[Collected data]
##############################

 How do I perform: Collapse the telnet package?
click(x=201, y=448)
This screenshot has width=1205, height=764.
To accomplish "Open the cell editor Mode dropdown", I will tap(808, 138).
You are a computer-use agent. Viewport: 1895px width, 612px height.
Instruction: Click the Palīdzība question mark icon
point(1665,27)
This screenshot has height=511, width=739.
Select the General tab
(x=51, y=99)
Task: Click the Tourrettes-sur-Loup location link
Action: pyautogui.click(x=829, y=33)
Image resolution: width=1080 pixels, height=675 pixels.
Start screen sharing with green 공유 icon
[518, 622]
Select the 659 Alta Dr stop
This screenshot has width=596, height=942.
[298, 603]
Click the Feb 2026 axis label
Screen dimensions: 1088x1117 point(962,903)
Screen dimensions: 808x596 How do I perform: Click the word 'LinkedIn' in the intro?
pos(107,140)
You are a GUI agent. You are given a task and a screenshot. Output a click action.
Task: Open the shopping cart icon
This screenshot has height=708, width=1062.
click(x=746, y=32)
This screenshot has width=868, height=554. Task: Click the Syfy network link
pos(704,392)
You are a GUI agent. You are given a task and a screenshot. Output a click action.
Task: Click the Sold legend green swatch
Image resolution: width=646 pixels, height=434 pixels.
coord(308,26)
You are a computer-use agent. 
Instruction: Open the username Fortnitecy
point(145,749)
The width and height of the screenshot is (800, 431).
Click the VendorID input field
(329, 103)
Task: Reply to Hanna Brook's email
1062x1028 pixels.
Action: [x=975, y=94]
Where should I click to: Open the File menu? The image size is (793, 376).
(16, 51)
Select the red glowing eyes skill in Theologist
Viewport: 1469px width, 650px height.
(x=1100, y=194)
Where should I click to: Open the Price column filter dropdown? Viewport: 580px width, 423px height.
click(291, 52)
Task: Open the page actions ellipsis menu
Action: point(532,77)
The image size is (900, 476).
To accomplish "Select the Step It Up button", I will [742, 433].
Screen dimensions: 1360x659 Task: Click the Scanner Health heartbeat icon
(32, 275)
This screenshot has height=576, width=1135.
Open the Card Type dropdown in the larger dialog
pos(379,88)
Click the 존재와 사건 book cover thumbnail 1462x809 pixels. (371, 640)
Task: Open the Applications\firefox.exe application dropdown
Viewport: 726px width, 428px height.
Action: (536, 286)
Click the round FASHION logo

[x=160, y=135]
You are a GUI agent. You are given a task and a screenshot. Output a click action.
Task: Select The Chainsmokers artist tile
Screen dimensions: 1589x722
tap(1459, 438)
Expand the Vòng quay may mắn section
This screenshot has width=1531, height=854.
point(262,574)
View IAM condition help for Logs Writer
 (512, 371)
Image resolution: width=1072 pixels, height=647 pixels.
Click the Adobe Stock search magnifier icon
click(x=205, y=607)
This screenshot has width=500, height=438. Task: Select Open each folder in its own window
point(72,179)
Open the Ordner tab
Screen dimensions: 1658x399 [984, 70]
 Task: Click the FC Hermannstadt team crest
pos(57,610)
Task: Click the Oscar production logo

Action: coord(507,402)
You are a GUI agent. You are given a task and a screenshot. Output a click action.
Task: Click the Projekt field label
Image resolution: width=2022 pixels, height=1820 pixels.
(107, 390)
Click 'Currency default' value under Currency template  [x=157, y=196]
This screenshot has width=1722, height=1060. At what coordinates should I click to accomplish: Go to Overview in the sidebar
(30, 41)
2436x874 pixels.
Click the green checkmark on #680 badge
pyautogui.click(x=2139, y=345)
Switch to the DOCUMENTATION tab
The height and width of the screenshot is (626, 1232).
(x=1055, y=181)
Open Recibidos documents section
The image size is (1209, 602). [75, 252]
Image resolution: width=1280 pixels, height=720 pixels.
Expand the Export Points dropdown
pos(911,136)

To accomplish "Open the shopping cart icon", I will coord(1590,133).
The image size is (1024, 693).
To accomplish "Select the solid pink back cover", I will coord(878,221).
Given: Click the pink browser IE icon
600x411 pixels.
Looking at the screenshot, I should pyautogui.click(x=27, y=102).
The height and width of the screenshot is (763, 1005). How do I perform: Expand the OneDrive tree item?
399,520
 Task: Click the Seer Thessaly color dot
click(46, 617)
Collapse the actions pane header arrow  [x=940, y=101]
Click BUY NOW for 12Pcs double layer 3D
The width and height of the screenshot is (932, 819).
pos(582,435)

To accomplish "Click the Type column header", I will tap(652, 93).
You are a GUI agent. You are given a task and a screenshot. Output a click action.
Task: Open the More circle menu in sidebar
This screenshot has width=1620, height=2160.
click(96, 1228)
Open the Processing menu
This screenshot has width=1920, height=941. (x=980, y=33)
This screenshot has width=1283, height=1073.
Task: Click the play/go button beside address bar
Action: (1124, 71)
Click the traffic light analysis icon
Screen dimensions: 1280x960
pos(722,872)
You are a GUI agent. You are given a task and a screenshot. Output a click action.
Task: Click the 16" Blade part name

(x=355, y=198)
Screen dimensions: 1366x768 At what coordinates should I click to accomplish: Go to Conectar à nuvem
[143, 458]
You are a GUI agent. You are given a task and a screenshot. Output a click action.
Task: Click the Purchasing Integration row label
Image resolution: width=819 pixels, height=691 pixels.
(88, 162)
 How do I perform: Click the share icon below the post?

##############################

## TASK DIRECTIONS
Nothing in the data above may be skipped; repeat it all exactly.

## PROBLEM SOLUTION
 How do I perform: Collapse the telnet package?
click(x=201, y=448)
This screenshot has width=1205, height=764.
To accomplish "Open the cell editor Mode dropdown", I will tap(808, 138).
You are a computer-use agent. Viewport: 1895px width, 612px height.
Instruction: Click the Palīdzība question mark icon
point(1665,27)
This screenshot has height=511, width=739.
Select the General tab
(x=51, y=99)
Task: Click the Tourrettes-sur-Loup location link
Action: pyautogui.click(x=829, y=33)
Image resolution: width=1080 pixels, height=675 pixels.
Start screen sharing with green 공유 icon
[518, 622]
Select the 659 Alta Dr stop
This screenshot has width=596, height=942.
[298, 603]
Click the Feb 2026 axis label
Screen dimensions: 1088x1117 point(962,903)
Screen dimensions: 808x596 How do I perform: Click the word 'LinkedIn' in the intro?
pos(107,140)
You are a GUI agent. You are given a task and a screenshot. Output a click action.
Task: Open the shopping cart icon
This screenshot has height=708, width=1062.
click(x=746, y=32)
This screenshot has width=868, height=554. Task: Click the Syfy network link
pos(704,392)
You are a GUI agent. You are given a task and a screenshot. Output a click action.
Task: Click the Sold legend green swatch
Image resolution: width=646 pixels, height=434 pixels.
coord(308,26)
You are a computer-use agent. 
Instruction: Open the username Fortnitecy
point(145,749)
The width and height of the screenshot is (800, 431).
Click the VendorID input field
(329, 103)
Task: Reply to Hanna Brook's email
1062x1028 pixels.
Action: [x=975, y=94]
Where should I click to: Open the File menu? The image size is (793, 376).
(16, 51)
Select the red glowing eyes skill in Theologist
Viewport: 1469px width, 650px height.
(x=1100, y=194)
Where should I click to: Open the Price column filter dropdown? Viewport: 580px width, 423px height.
click(291, 52)
Task: Open the page actions ellipsis menu
Action: point(532,77)
The image size is (900, 476).
To accomplish "Select the Step It Up button", I will [742, 433].
Screen dimensions: 1360x659 Task: Click the Scanner Health heartbeat icon
(32, 275)
This screenshot has height=576, width=1135.
Open the Card Type dropdown in the larger dialog
pos(379,88)
Click the 존재와 사건 book cover thumbnail 1462x809 pixels. (371, 640)
Task: Open the Applications\firefox.exe application dropdown
Viewport: 726px width, 428px height.
Action: (536, 286)
Click the round FASHION logo

[x=160, y=135]
You are a GUI agent. You are given a task and a screenshot. Output a click action.
Task: Select The Chainsmokers artist tile
Screen dimensions: 1589x722
tap(1459, 438)
Expand the Vòng quay may mắn section
This screenshot has width=1531, height=854.
point(262,574)
View IAM condition help for Logs Writer
 (512, 371)
Image resolution: width=1072 pixels, height=647 pixels.
Click the Adobe Stock search magnifier icon
click(x=205, y=607)
This screenshot has width=500, height=438. Task: Select Open each folder in its own window
point(72,179)
Open the Ordner tab
Screen dimensions: 1658x399 [984, 70]
 Task: Click the FC Hermannstadt team crest
pos(57,610)
Task: Click the Oscar production logo

Action: coord(507,402)
You are a GUI agent. You are given a task and a screenshot. Output a click action.
Task: Click the Projekt field label
Image resolution: width=2022 pixels, height=1820 pixels.
(107, 390)
Click 'Currency default' value under Currency template  [x=157, y=196]
This screenshot has width=1722, height=1060. At what coordinates should I click to accomplish: Go to Overview in the sidebar
(30, 41)
2436x874 pixels.
Click the green checkmark on #680 badge
pyautogui.click(x=2139, y=345)
Switch to the DOCUMENTATION tab
The height and width of the screenshot is (626, 1232).
(x=1055, y=181)
Open Recibidos documents section
The image size is (1209, 602). [75, 252]
Image resolution: width=1280 pixels, height=720 pixels.
Expand the Export Points dropdown
pos(911,136)

To accomplish "Open the shopping cart icon", I will coord(1590,133).
The image size is (1024, 693).
To accomplish "Select the solid pink back cover", I will coord(878,221).
Given: Click the pink browser IE icon
600x411 pixels.
Looking at the screenshot, I should pyautogui.click(x=27, y=102).
The height and width of the screenshot is (763, 1005). How do I perform: Expand the OneDrive tree item?
399,520
 Task: Click the Seer Thessaly color dot
click(46, 617)
Collapse the actions pane header arrow  [x=940, y=101]
Click BUY NOW for 12Pcs double layer 3D
The width and height of the screenshot is (932, 819).
pos(582,435)

To accomplish "Click the Type column header", I will tap(652, 93).
You are a GUI agent. You are given a task and a screenshot. Output a click action.
Task: Open the More circle menu in sidebar
This screenshot has width=1620, height=2160.
click(96, 1228)
Open the Processing menu
This screenshot has width=1920, height=941. (x=980, y=33)
This screenshot has width=1283, height=1073.
Task: Click the play/go button beside address bar
Action: (1124, 71)
Click the traffic light analysis icon
Screen dimensions: 1280x960
pos(722,872)
You are a GUI agent. You are given a task and a screenshot. Output a click action.
Task: Click the 16" Blade part name

(x=355, y=198)
Screen dimensions: 1366x768 At what coordinates should I click to accomplish: Go to Conectar à nuvem
[143, 458]
You are a GUI agent. You are given a task and a screenshot. Output a click action.
Task: Click the Purchasing Integration row label
Image resolution: width=819 pixels, height=691 pixels.
(88, 162)
 How do I perform: Click the share icon below the post?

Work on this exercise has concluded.